Nicole Lee founder of Warrior Moms,
in the dedication of her book “Healing Cosmetologist”:
I dedicate my first published book, “Healing Cosmetologist,” to my mother, Roberta: “Your natural beauty as a beautiful black Queen inside and out has allowed me to know I too am a beautiful black Queen. The unconditional love you have always poured into me is what creates this Desire to become God’s obedient child. Thank you, I love you always!
Robyn Mahaffey, teacher at North College Hill Middle School:
My grandmother was a teacher, and I think that’s why way back in first grade, I wanted to be a teacher. She grinded. She was born in Middletown. She went to Miami when African American students couldn’t stay on campus in the ′30s. She got an advanced degree when people of color weren’t getting advanced degrees.
My grandma was asked to be one of the first African American teachers in one of the white middle schools, and that’s where she retired from. She did everything: music and plays and language arts. But it was a struggle, especially in the ′30s, ′40s, and ′50s. She did a lot of firsts in Middletown.
My mom, she had three girls, and she raised us to be able to take care of ourselves. She was very serious. She passed away maybe 11 years ago; she was diagnosed with cancer in September and she passed away in December, so we would just rotate taking turns staying at the hospitals. I said, “Mommy, how come you didn’t play with us when we were little? You were always so serious.” And she said, “I had three girls to get ready to survive in this life and I took my job very seriously.” And so we fell and we made mistakes, but she was always there. You grow up saying, “I don’t want to be like my mom,” but now I’m like, “Oh my gosh, I wanna be like my mom. How did she do it?”
We didn’t have a lot, but she worked every day. I watched her go to work in a blizzard. We lived on a hill and we would have to get up early and jump in the back of her hatchback so that the car could get up the hill, and then we’d go back home and go to bed. So I watched her grind, just instilling that work ethic in us and a love for Christ.
She was always helping people. We always didn’t understand, like, “Why are you giving our piano away?” “Because this person who’s a budding artist needs it.” Things like that. She had a huge heart. Once we were grown, we could see how cool she was.
I remember when I changed majors, and everybody was like, “I can’t believe you did that,” and she was like, “You’ve gotta follow your heart.”

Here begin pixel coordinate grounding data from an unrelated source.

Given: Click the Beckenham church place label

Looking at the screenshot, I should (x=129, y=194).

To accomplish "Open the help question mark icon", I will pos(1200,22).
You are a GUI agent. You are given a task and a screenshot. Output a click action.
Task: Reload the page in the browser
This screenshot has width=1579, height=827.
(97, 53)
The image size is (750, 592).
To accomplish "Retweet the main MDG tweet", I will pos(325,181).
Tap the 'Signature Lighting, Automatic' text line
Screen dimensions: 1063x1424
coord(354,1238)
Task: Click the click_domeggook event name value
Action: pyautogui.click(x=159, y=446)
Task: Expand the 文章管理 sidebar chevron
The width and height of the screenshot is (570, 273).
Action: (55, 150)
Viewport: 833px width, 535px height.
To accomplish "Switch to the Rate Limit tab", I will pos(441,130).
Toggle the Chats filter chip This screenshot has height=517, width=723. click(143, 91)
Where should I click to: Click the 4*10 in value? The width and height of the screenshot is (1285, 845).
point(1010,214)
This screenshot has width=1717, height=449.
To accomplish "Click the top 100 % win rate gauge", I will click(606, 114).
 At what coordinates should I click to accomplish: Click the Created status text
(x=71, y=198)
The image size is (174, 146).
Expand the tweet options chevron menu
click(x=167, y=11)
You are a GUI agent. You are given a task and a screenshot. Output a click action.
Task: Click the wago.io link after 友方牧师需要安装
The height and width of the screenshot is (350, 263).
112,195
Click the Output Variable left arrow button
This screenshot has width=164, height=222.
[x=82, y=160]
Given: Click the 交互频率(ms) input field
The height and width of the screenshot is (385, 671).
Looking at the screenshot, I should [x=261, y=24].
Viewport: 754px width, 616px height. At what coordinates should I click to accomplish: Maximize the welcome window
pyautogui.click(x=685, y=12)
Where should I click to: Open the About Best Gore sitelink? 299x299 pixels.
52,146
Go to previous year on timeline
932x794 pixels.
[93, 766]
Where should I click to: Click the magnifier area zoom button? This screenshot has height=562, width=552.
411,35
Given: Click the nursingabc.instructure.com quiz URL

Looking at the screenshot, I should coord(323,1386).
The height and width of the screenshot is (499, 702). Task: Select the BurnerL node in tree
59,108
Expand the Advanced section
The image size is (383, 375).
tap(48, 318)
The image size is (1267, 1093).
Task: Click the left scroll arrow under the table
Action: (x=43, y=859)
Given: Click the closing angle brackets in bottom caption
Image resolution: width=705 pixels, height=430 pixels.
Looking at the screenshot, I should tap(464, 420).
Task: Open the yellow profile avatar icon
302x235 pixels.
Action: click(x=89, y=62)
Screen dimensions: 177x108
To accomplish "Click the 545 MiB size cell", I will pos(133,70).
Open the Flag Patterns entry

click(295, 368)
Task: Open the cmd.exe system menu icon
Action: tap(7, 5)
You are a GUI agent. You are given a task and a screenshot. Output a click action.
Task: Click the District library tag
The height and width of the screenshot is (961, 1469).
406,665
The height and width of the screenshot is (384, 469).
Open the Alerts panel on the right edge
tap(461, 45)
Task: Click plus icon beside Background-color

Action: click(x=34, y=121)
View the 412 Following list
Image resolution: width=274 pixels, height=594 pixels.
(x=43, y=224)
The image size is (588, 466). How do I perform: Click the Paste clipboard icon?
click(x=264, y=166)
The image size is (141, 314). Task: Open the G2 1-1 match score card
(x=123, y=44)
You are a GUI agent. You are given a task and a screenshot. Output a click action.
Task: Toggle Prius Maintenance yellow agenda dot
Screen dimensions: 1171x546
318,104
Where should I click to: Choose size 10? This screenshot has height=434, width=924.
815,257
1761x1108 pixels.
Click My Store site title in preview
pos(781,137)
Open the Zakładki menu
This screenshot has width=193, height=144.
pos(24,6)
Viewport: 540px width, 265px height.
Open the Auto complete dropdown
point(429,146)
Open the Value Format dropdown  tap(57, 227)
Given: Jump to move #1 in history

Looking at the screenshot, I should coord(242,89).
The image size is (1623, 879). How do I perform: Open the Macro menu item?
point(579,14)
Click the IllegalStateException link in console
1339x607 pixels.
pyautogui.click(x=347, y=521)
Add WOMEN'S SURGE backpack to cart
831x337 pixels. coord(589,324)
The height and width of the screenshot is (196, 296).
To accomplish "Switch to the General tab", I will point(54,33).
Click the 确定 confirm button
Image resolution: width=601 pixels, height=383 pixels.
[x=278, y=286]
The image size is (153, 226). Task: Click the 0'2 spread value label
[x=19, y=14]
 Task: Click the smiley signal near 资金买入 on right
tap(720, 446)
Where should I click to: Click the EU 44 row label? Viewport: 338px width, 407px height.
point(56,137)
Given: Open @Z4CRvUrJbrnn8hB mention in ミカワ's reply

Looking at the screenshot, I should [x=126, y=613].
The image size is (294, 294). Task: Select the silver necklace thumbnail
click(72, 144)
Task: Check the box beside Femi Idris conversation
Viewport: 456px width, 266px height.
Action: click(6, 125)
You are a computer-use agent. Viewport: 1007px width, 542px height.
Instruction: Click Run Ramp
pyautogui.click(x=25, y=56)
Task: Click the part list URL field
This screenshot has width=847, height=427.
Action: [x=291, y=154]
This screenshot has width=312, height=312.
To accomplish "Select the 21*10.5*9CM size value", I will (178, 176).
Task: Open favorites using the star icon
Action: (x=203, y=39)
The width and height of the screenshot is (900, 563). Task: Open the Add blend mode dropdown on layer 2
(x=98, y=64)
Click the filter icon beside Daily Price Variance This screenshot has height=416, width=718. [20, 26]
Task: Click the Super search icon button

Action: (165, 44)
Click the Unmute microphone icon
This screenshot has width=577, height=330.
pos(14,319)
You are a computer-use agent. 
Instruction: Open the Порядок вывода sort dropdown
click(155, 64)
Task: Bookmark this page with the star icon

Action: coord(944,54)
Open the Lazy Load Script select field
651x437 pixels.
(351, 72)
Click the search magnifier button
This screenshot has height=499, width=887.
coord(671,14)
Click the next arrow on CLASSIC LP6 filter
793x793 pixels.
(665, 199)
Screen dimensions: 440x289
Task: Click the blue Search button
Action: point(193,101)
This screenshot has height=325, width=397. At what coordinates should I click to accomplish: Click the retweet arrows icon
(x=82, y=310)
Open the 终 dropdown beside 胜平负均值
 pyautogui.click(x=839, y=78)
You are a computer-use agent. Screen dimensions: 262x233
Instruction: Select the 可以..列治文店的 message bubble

Alyssa McClanahan, co-founder of Kunsthous:
My mom got her Ph.D. in pharmacology; she’s a brilliant lady. I learn a lot of different things from [her and my sister], especially as I get older. I am really good friends with them now, not just little sister or daughter. Those are specific relationships, but as you get older, it’s also like, we’re both women. And I feel very close to them about that. They’re from different generations and I think they have a lot to offer to me about what it’s like to be a woman at different points in your life; as a married woman, as a women who’s of the baby boomer generation and all the struggles and progress that that generation made for women. I’m always learning more from them and I’m very appreciative that I have them. They’re definitely some of my best friends.
Robin Sayers, compassionate entrepreneur with Trades of Hope:
One of the most influential women to me is my mom. She is just that person that’s always the first in line to offer compassion and to offer kindness and to help anyone that’s in need. She’s very generous with her time. I feel like as a society that’s something that we just are not good at. We’re busy all the time, and we’re not good about being generous with our time. She’s always willing to listen to someone and just be there for people, and I feel like that is something that I can struggle with, especially as an introverted person. Like, okay, these are your problems, I’ll listen, but the time part is a little bit draining for me. So I’m using her as a model and being able to say, “Okay, it’s not about me.” I can love people on a different level because of how she’s taught me to do that.